Newcastle United winger Christian Atsu in his line for his fifth start this season this weekend, and his fourth in a row - something which two months ago would have seemed unlikely.
The Ghanaian came into the side to replace Matt Ritchie against Everton after the Scotsman missed out through the suspension. Given Ritchie's integral role under Rafa Benitez since he joined in the summer of 2016, the assumption was that Atsu would make way against Wolves the following week.
Yet Benitez stuck with him - he stuck with him despite the fact that Atsu should have scored the winner late on the game at Goodison Park to send United home with three points.
But for more than the missed opportunity at the death, Atsu put in a performance that showed why Chelsea signed him as 21-year-old.
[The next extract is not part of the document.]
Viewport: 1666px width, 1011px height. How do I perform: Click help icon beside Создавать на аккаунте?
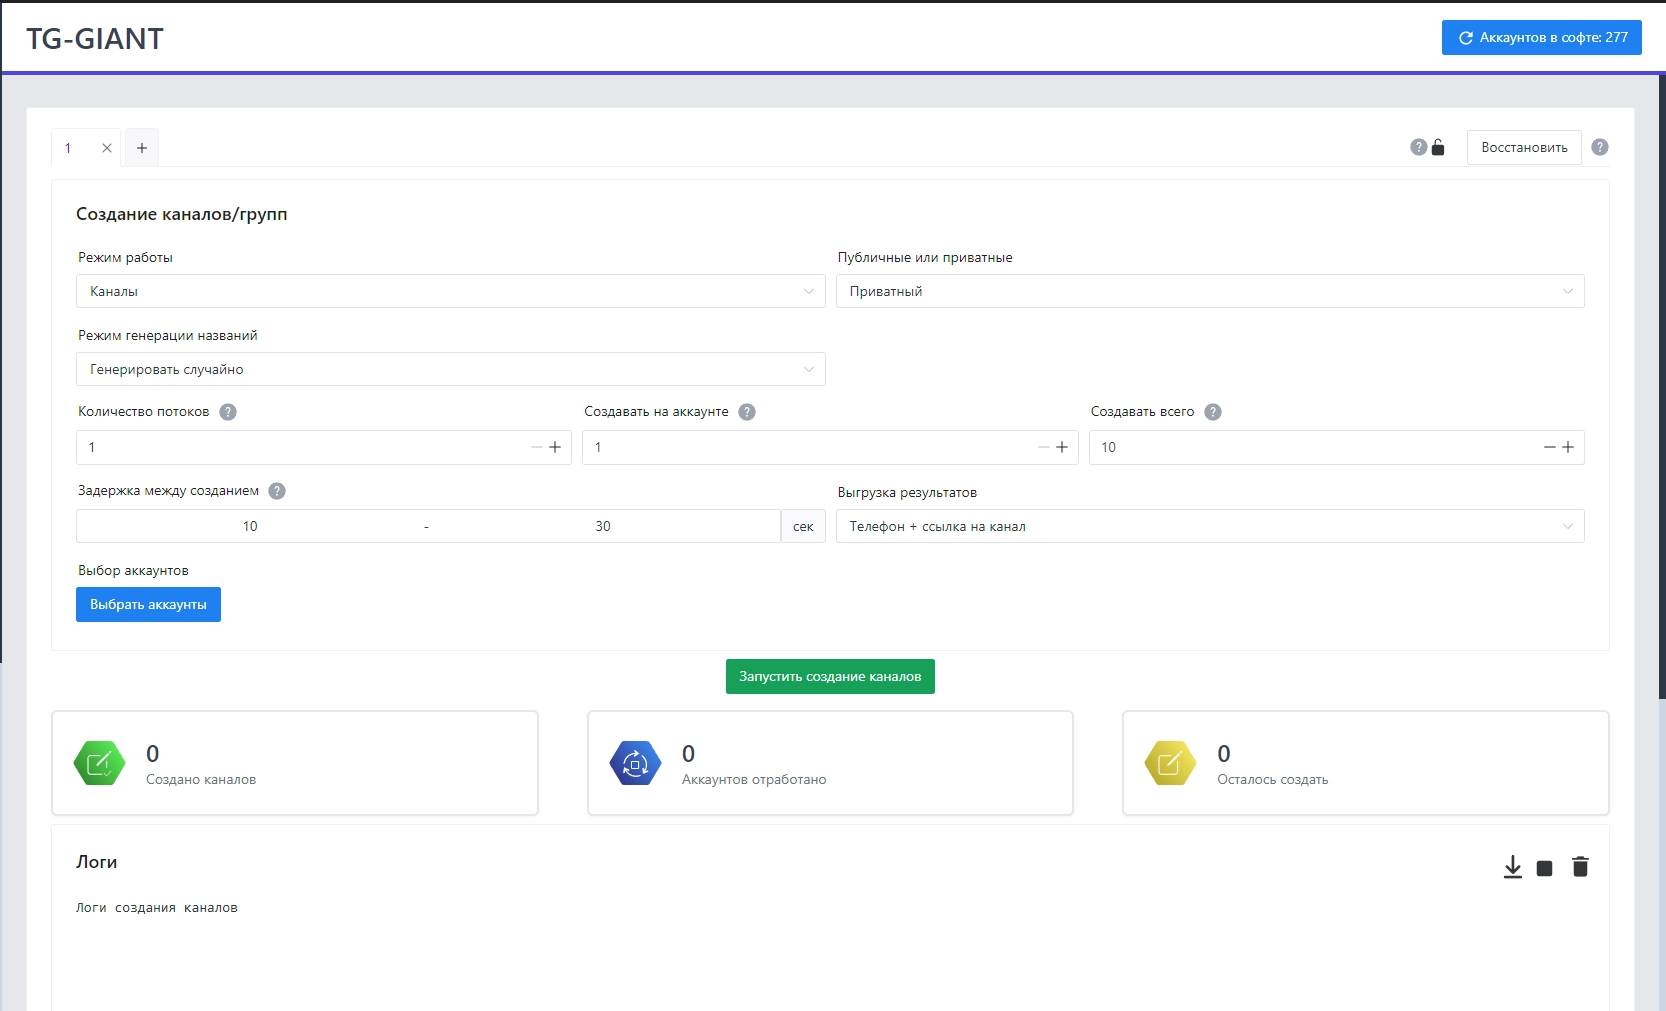(747, 412)
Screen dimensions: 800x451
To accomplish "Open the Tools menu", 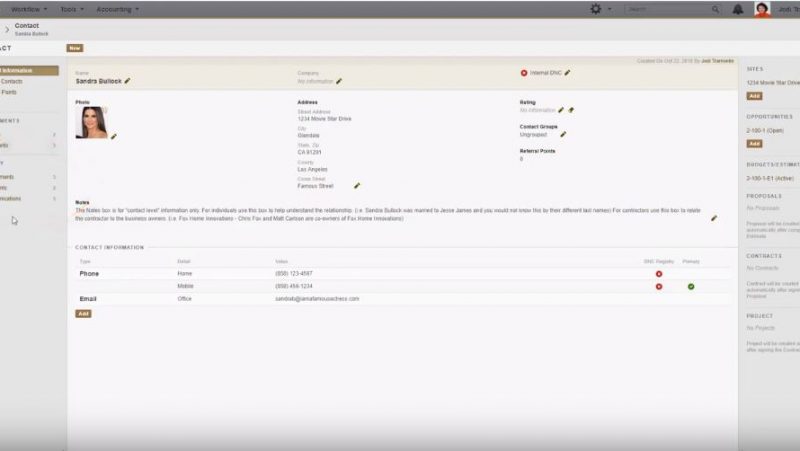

He was fast, precise, creative and attacking.
He had a pass success rate of 86 per cent - only Ki was more effective.
Against Wolves, he had a similarly impressive game, showing off the attack intent which persuaded Benitez to pay £6million to make his loan deal from Chelsea permanent.
His pass accuracy of 82.1 per cent - 23 completed out of 28 - was again only beaten by Ki (93.2 per cent) with a forward pass completion of 68 per cent - 17 passes - only beaten again by the South Korean.
Atsu again started against Huddersfield, and while his performance dropped, he was not alone with stats showing that United across the board were poor.
Yet for Atsu to be in this position, a genuine one where a case can be made from him to start in place of Kenedy or Ritchie, is credit to his attitude.
He is a man who splits opinion, the standard set in the Championship-winning season was not met last season, and poor substitute appearances in the first three months of the season did little to win over his doubters.